Tuesday, August 18, 2015

Not My Plan

Life is funny.

As I think back on my life, almost nothing big has gone according to [my] plan.

As a middle and high school student, I looked into my future and saw myself married, and working as a teacher by age 22 (I am still not married at age 24).

As a Senior in high school I saw myself going directly to four year University and getting my degree in Early Childhood Education (I went to Community College first and got my degree in Psychology).

As a Community College student I started to see myself not so much as a 'classroom' teacher but perhaps as a counselor, or psychologist. And I still saw myself married with a house or apartment by 23 (at the latest, I mean, c'mon, people!)

As a YWAM student, having graduated from Community College (which was never my plan), I saw myself traveling over the next few years and being a missionary in Costa Rica, working long term with YWAM (I have not traveled to Costa Rica or done any more 'missions' work since then).

As a University Student I knew I was not going to be a classroom teacher and I majored in Psychology, thinking I would work at a non-profit with low income families. I wanted to be a skills trainer, advocate and mentor. I also still saw myself married by, well, maybe 25, since the 22-23 age range was not happening... (I am now graduated, and a pre-school teacher...)

And I always saw both parents alive and healthy for many, many years. I never, ever thought that I would be one that lost a parent at far too young an age. My kids were going to have both of their grandparents to dote over them (I lost my mom to cancer in September of last year).

I certainly never imagined myself having so many opportunities to travel; never pictured myself as an R.A. on the best team I could have asked for; didn't see myself counseling at camp and gaining a community there; and I never thought that I could be content in singleness.

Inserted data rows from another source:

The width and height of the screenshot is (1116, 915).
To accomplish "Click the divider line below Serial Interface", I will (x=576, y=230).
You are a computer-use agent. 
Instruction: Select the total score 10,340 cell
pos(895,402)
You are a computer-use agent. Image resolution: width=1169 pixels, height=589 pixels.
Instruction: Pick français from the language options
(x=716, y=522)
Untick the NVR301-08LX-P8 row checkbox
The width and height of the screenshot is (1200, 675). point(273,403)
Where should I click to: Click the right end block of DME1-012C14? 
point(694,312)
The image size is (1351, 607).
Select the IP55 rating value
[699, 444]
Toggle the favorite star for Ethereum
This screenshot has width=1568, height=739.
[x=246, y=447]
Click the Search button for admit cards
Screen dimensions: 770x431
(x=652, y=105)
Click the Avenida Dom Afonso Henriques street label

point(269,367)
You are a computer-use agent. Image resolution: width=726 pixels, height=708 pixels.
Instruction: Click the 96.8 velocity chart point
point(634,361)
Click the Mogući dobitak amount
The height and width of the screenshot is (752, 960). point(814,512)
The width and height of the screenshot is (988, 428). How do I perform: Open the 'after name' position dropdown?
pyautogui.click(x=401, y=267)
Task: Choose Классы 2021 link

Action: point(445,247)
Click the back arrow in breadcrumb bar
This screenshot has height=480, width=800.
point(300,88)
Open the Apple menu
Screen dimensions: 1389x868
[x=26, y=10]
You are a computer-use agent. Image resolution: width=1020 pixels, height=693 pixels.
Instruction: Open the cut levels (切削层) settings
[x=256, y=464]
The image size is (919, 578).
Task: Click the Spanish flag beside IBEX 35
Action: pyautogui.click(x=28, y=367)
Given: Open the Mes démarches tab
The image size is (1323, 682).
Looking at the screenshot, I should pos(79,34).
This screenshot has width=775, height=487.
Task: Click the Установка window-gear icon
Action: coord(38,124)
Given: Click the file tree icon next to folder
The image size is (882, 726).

My life certainly has not gone according to my plan, but I am realizing, that perhaps it was never meant to. Perhaps the changes were a part of His plan and they keep me trusting Him. Perhaps, even in the tragedies (which he also grieves at), He is teaching me that while sometimes His ways don't make sense to this heart and mind, His ways are always good. Always pure. And always, always, somehow, someway, turn out for good somewhere.